A defesa do ex-presidente Jair Bolsonaro (PL) afirmou nesta terça-feira (23) que ele esclareceu todas as dúvidas apresentadas pelas autoridades no inquérito que apura a apreensão de uma arma registrada em seu nome e encontrada com um agente do Gabinete de Segurança Institucional (GSI) durante uma blitz no Distrito Federal.
A manifestação foi feita pelo advogado Paulo Cunha Bueno após Bolsonaro prestar depoimento à Polícia Civil do Distrito Federal (PCDF). A oitiva ocorreu presencialmente no condomínio onde o ex-presidente cumpre prisão domiciliar humanitária e durou cerca de cinco minutos.
Segundo o advogado, Bolsonaro apenas reiterou os esclarecimentos que já haviam sido encaminhados por escrito ao ministro Alexandre de Moraes, do Supremo Tribunal Federal (STF).
“O presidente esclareceu todas as questões à guisa da resposta apresentada por escrito ao ministro Alexandre de Moraes, dias atrás”, afirmou Cunha Bueno em publicação nas redes sociais.
De acordo com a defesa, a arma investigada pertence legalmente ao ex-presidente, possui registro regular e permanecia sob sua posse sem qualquer determinação judicial para entrega ou cancelamento do registro.

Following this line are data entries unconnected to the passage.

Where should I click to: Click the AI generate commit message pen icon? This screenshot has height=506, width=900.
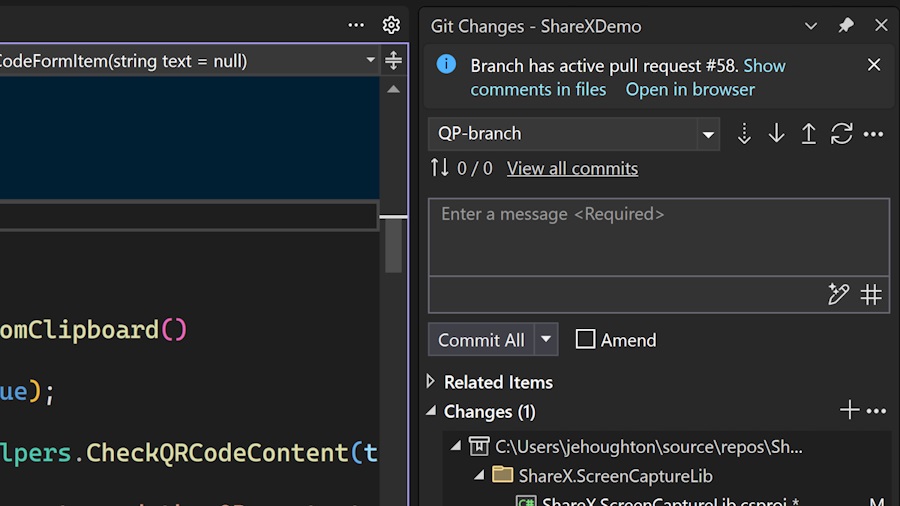(x=838, y=294)
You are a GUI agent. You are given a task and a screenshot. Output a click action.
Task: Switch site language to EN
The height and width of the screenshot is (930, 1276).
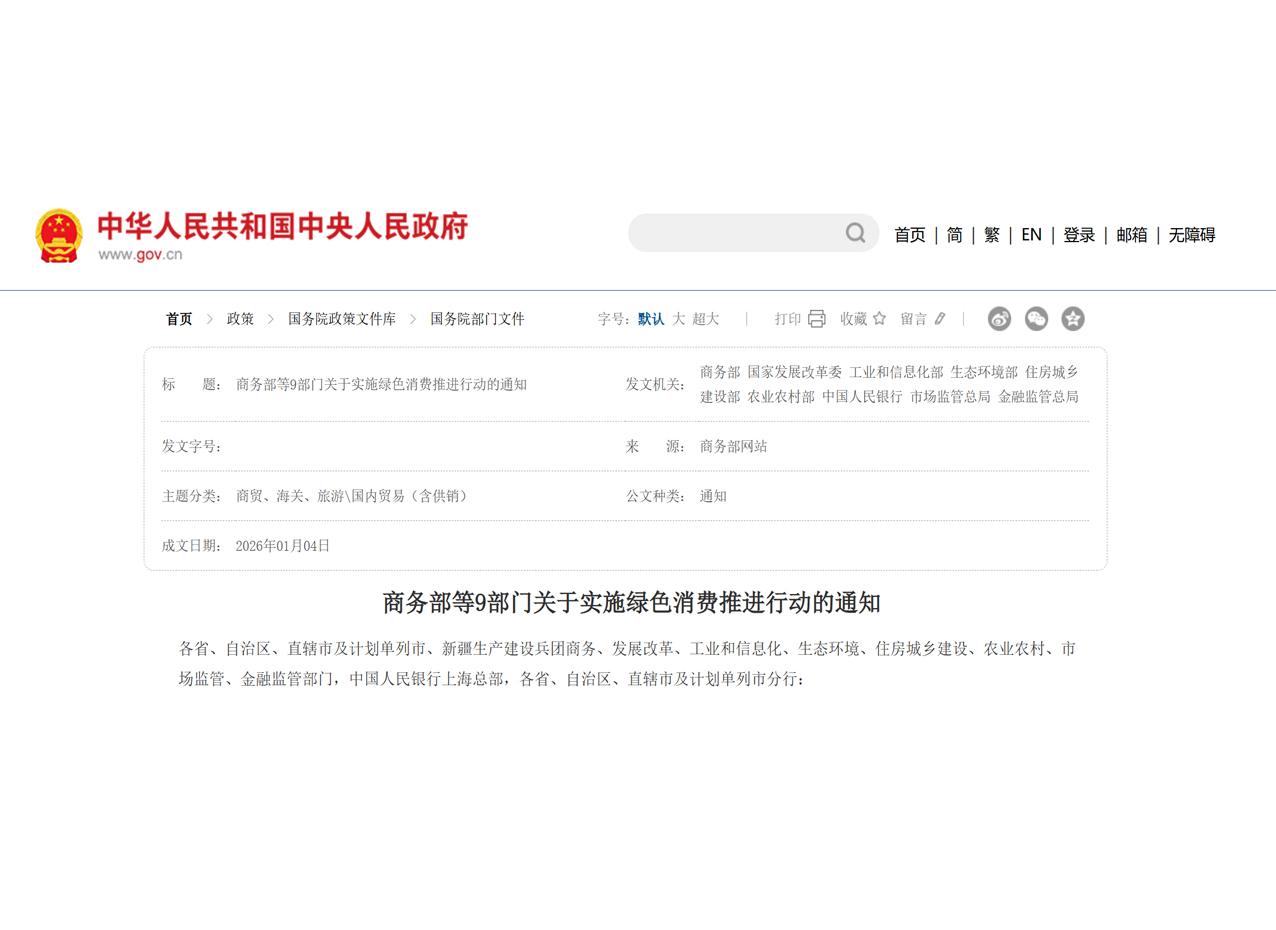(x=1031, y=235)
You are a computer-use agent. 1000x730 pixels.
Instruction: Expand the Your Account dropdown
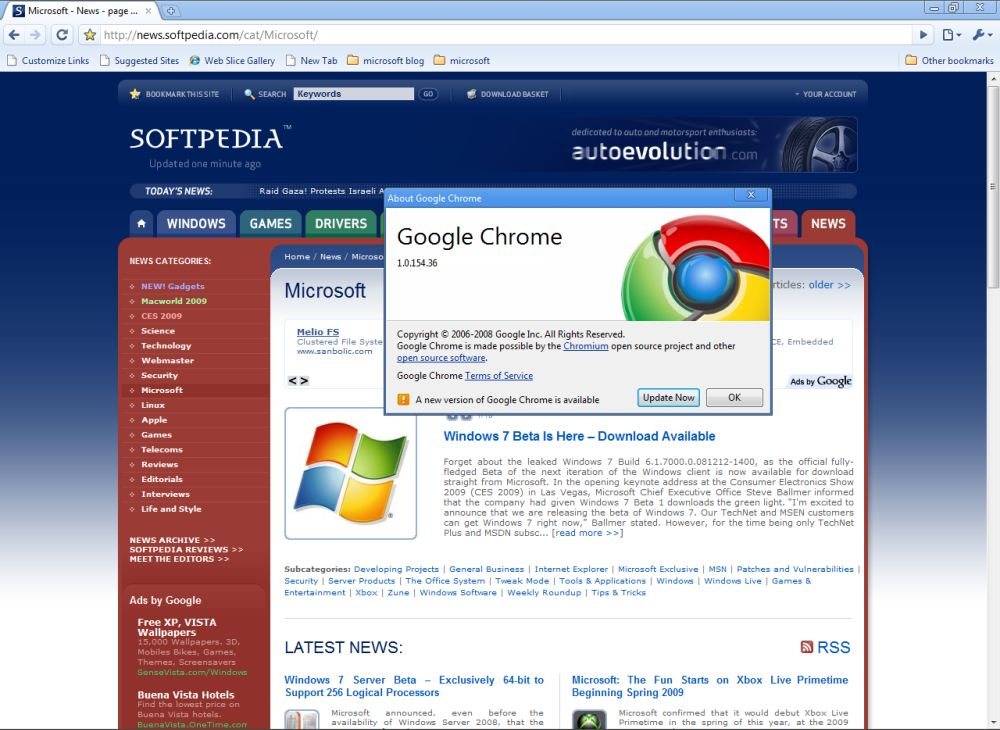click(x=825, y=94)
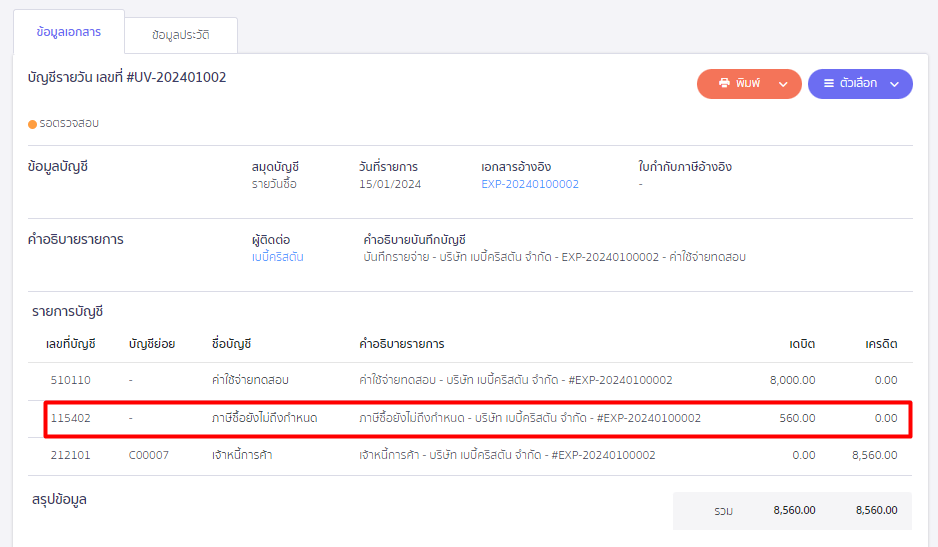The height and width of the screenshot is (547, 938).
Task: Click the เลขที่บัญชี column header
Action: tap(71, 344)
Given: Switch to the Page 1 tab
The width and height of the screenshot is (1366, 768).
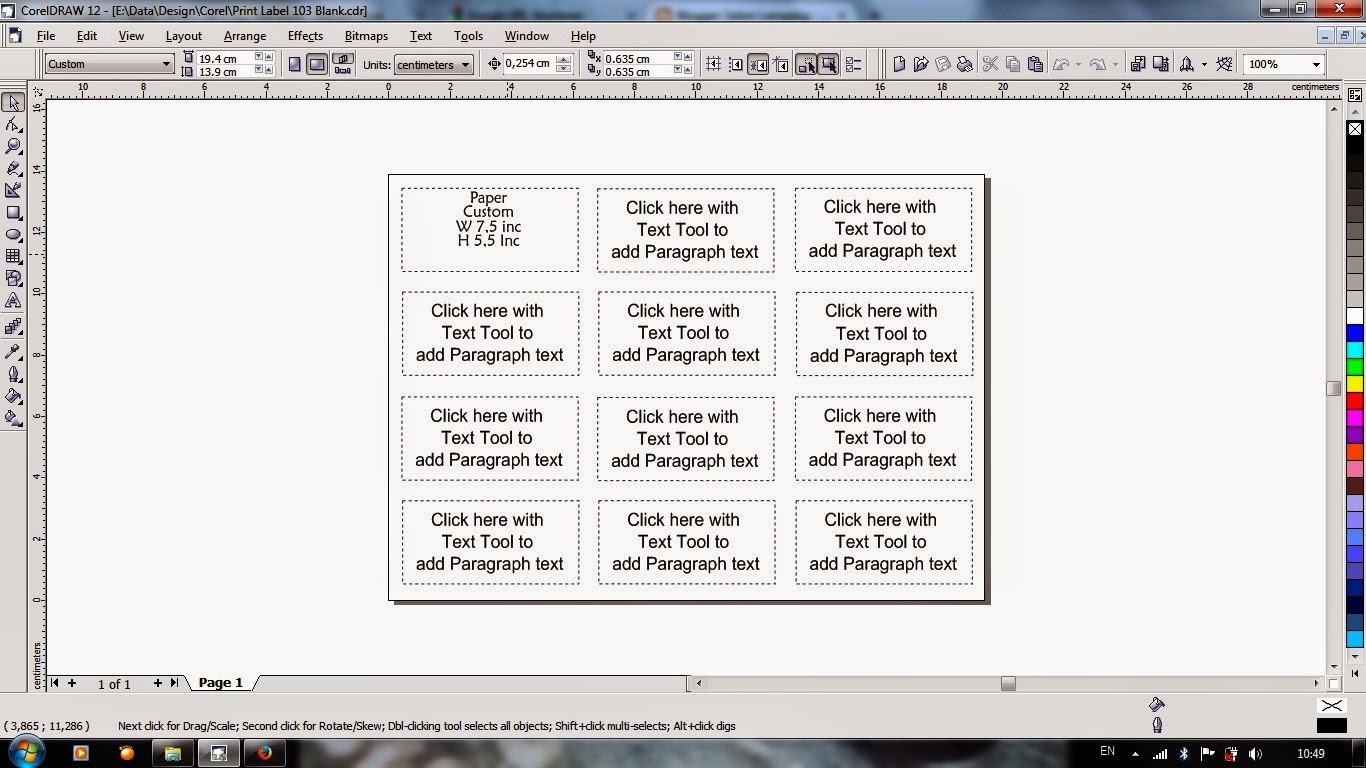Looking at the screenshot, I should click(x=220, y=683).
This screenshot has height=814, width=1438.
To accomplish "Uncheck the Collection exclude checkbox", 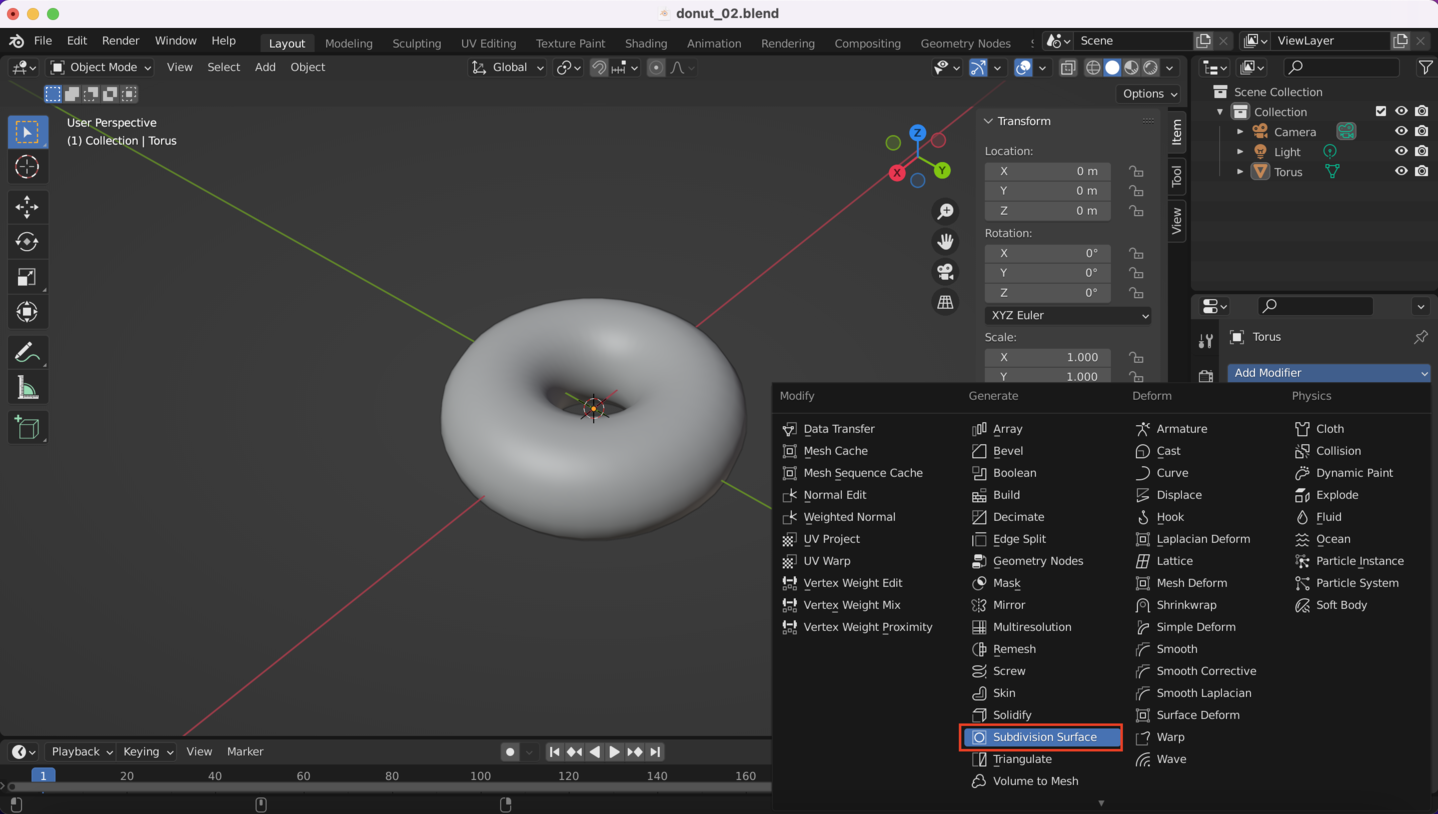I will click(x=1381, y=111).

O advogado explicou que Bolsonaro teria identificado uma falha mecânica ao manusear a pistola e solicitado que um integrante de sua equipe de segurança, descrito como um sargento do Exército com conhecimento técnico no modelo, verificasse o problema.
“Sobre a arma, ao manusear o presidente constatou a existência de defeito, razão porque solicitou a um dos seus seguranças, sargento do Exército com expertise de manutenção daquele modelo, que verificasse qual problema”, declarou.
Segundo a versão apresentada pela defesa, o armamento seria submetido a uma avaliação técnica e posteriormente retornaria ao local onde estava guardado.
Cunha Bueno também afirmou que não houve qualquer intenção de descumprir a legislação ou determinações judiciais, classificando o episódio como um caso sem relevância criminal.
“Em momento algum houve intuito de descumprir qualquer determinação legal”, afirmou.
A defesa espera agora que a investigação seja encerrada sem acusações.
“Aguardamos que o inquérito, em trâmite na Polícia Civil do Distrito Federal, seja, em breve, arquivado”, acrescentou o advogado.
O caso começou após uma pistola registrada em nome de Bolsonaro ser encontrada com um agente do GSI durante uma blitz realizada em Taguatinga, no Distrito Federal, em 15 de junho. A Polícia Civil abriu inquérito para apurar as circunstâncias da posse e do transporte da arma, enquanto o Supremo Tribunal Federal acompanha o andamento das investigações.
A defesa sustenta que o armamento estava devidamente regularizado e que seu deslocamento teria ocorrido exclusivamente para a verificação de um defeito mecânico.